EXERCISE DATA:
----------
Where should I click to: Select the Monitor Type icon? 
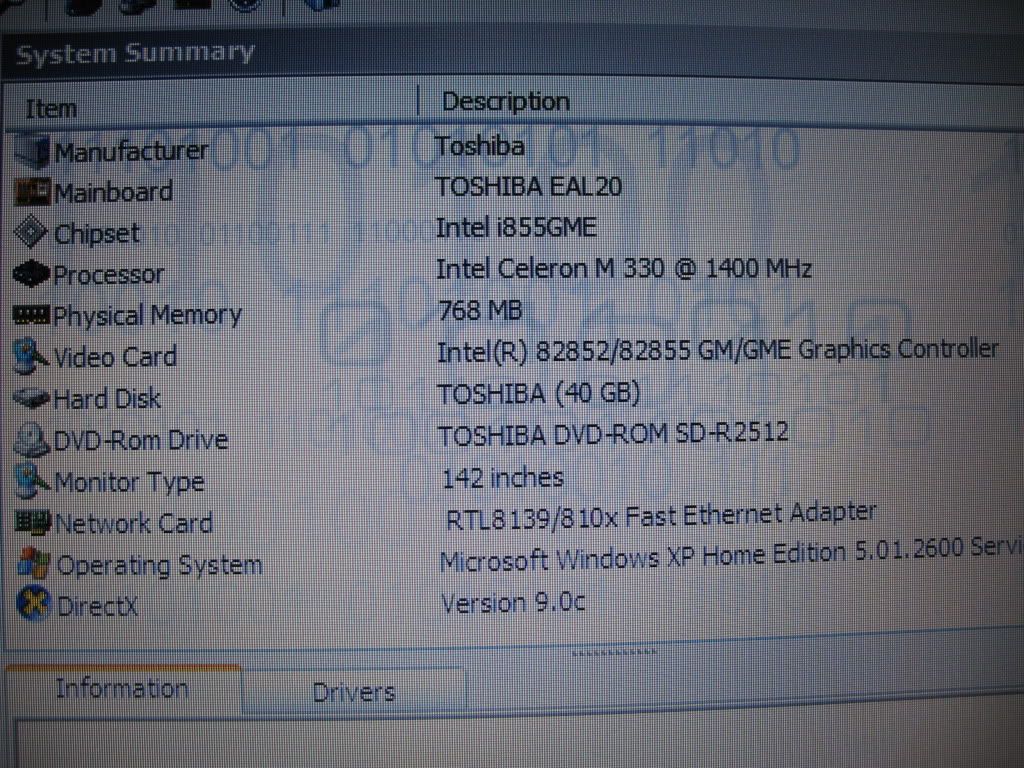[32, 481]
----------
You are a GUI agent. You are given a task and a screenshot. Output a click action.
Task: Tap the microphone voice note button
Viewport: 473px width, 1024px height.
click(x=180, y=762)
----------
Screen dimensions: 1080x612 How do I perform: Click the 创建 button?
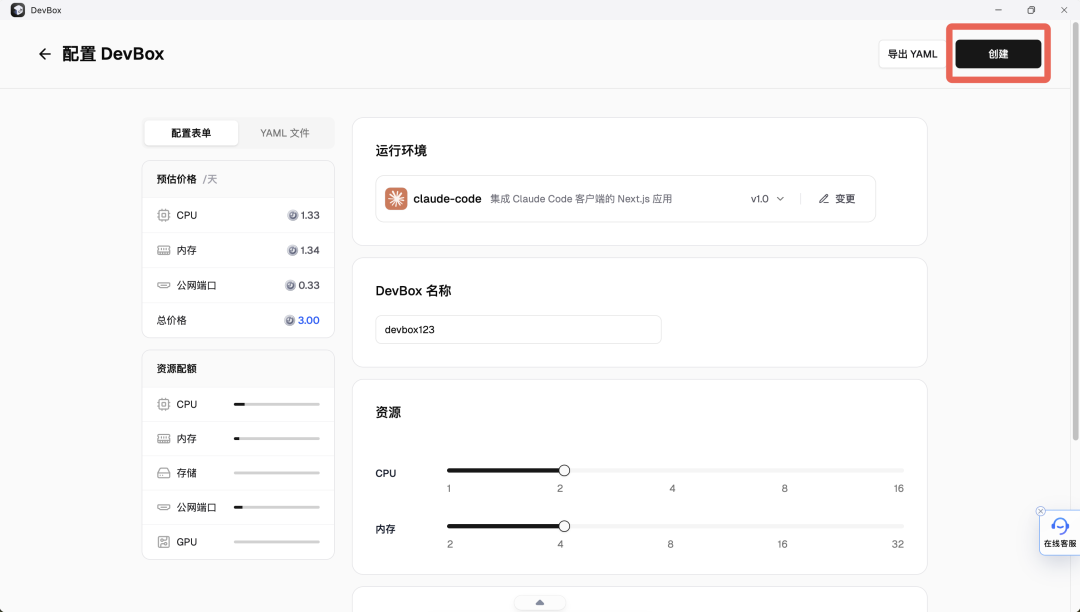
----------
WHAT TO PRODUCE:
Using the entries, count the lines that hold the string "button"; nothing but the number is needed.

SOLUTION TO THE PROBLEM:
2